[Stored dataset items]
####
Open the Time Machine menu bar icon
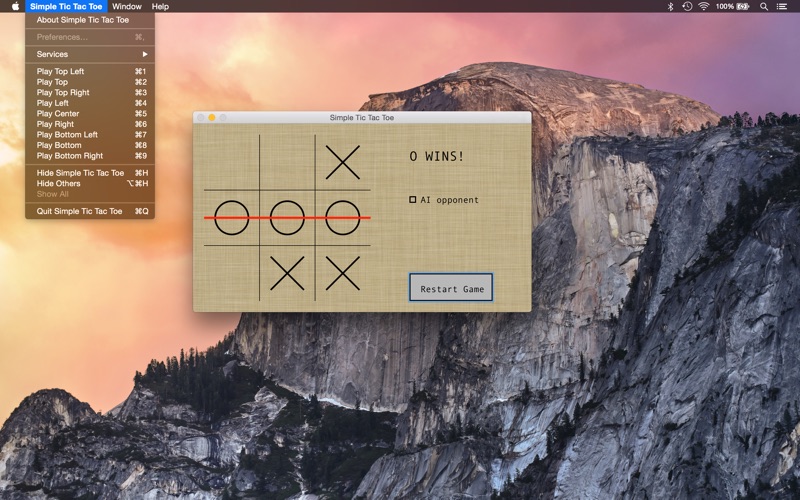Image resolution: width=800 pixels, height=500 pixels. pyautogui.click(x=687, y=6)
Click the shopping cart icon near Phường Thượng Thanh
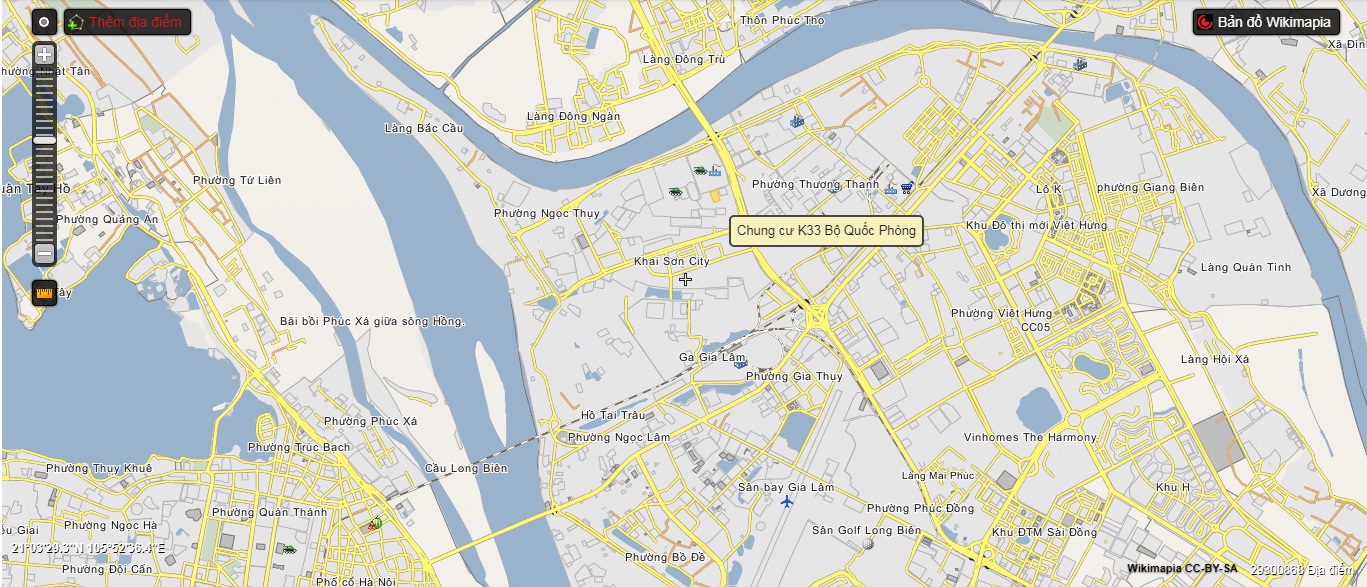Image resolution: width=1367 pixels, height=587 pixels. pyautogui.click(x=906, y=187)
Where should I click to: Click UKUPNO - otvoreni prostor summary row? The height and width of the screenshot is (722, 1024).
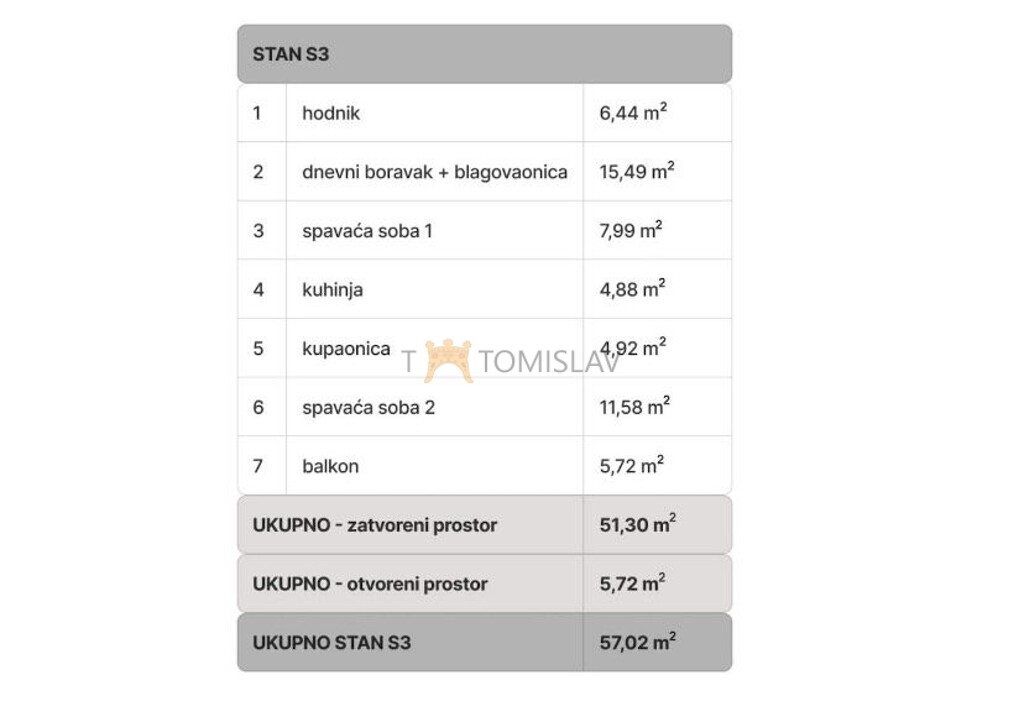(485, 584)
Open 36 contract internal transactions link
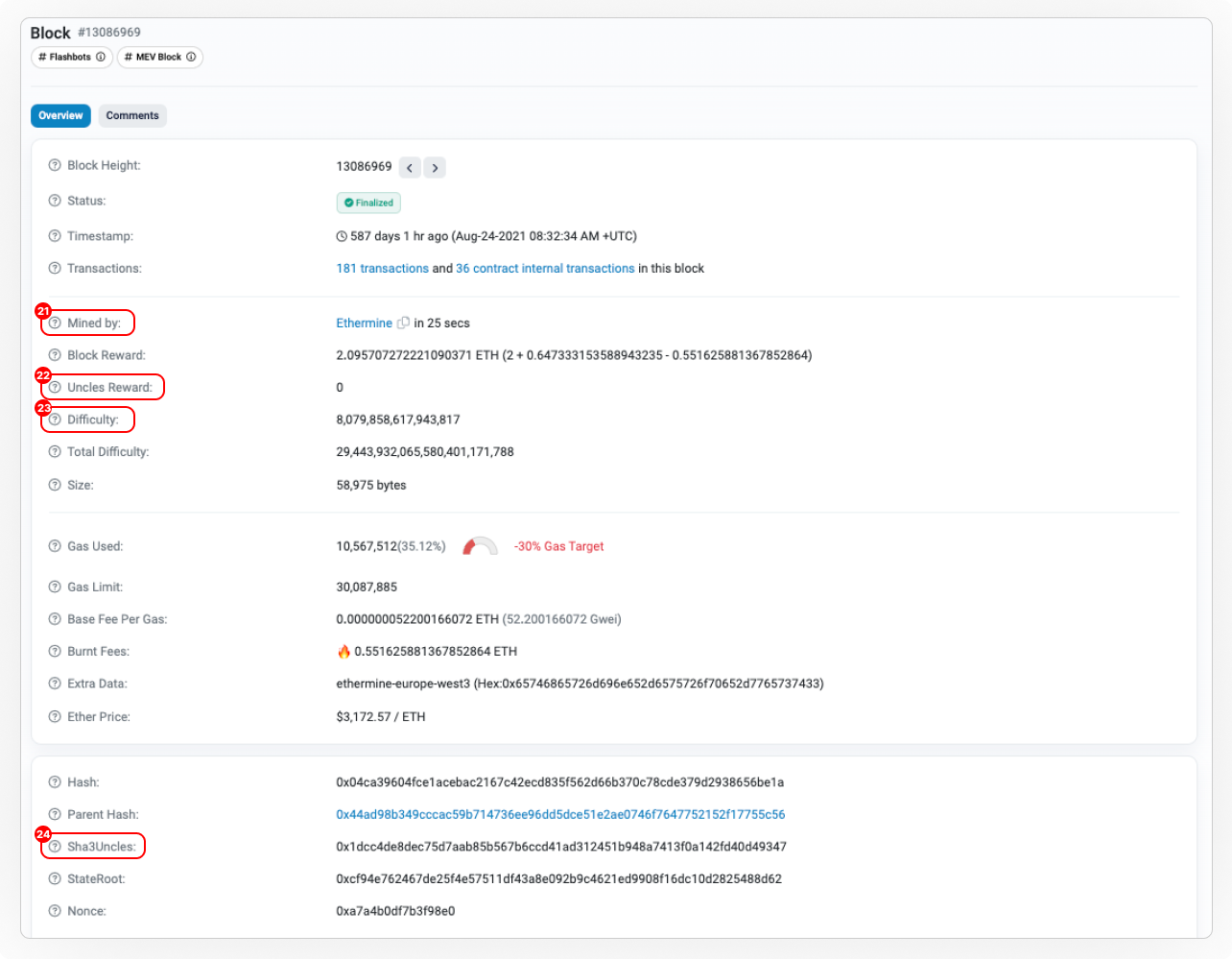Screen dimensions: 1232x959 coord(545,269)
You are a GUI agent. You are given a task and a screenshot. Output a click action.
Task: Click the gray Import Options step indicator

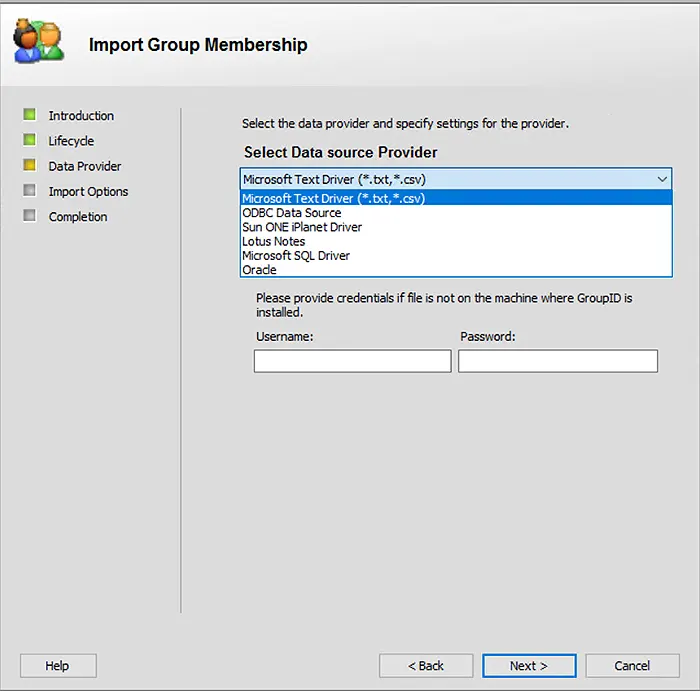pos(29,191)
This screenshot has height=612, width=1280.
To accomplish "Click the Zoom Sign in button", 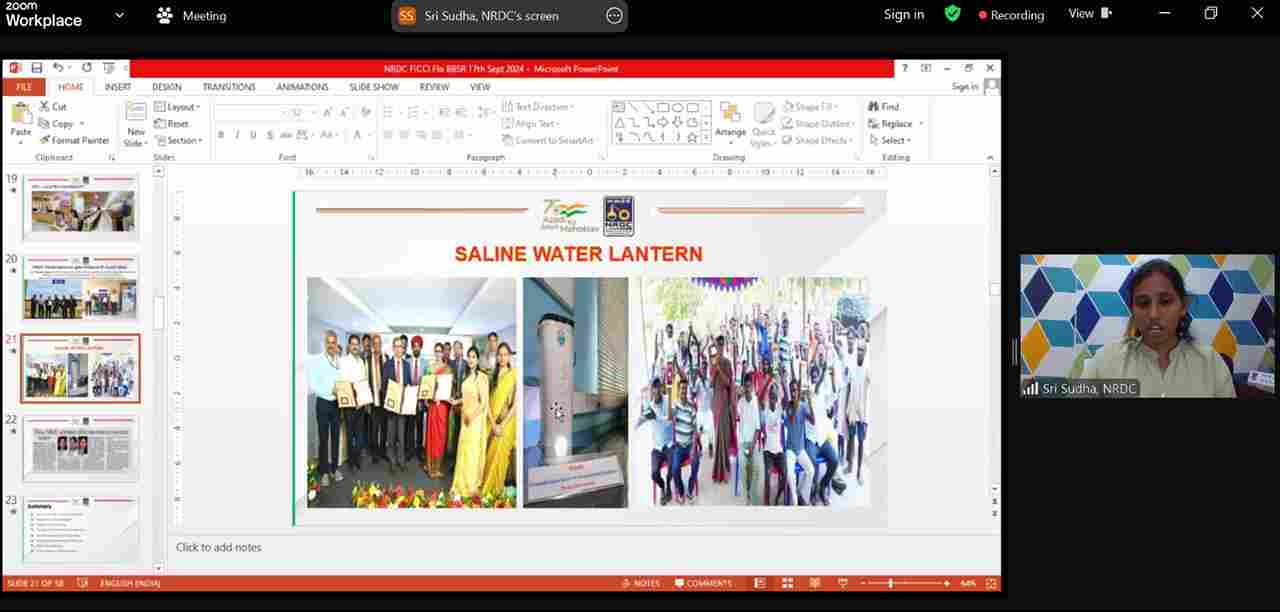I will (x=903, y=14).
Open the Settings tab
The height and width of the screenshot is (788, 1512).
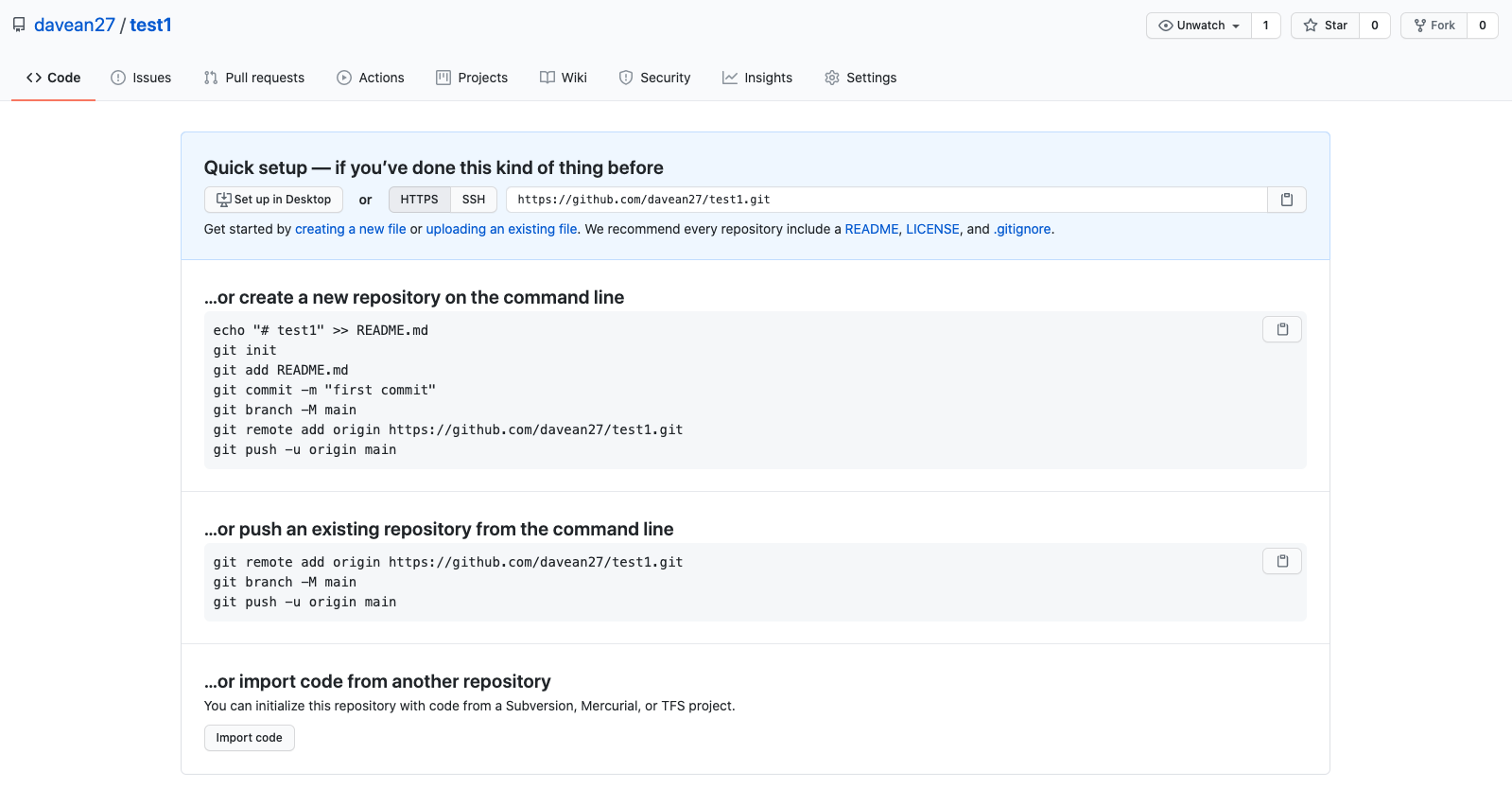point(860,78)
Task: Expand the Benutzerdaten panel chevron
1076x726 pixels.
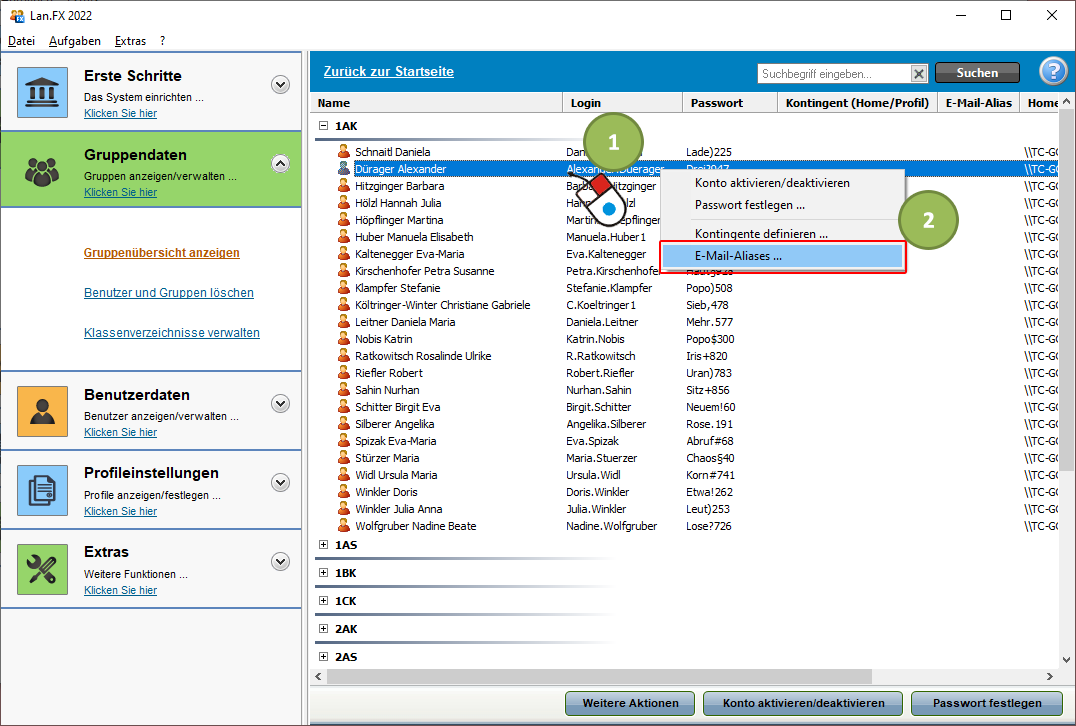Action: 280,403
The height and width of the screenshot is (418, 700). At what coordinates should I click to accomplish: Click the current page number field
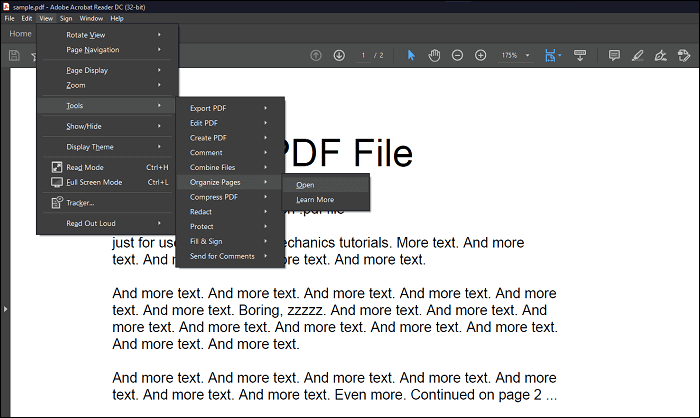pyautogui.click(x=364, y=55)
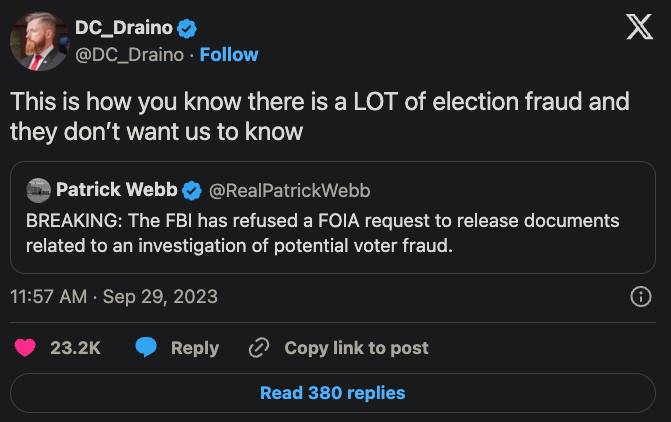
####
Exercise aim: With all pictures omitted, return exactly the lines from the one containing "The height and width of the screenshot is (418, 700)." through the end of the entries above.

Response area:
The height and width of the screenshot is (418, 700). At what coordinates should I click to accomplish: Click the current page number field
pyautogui.click(x=364, y=55)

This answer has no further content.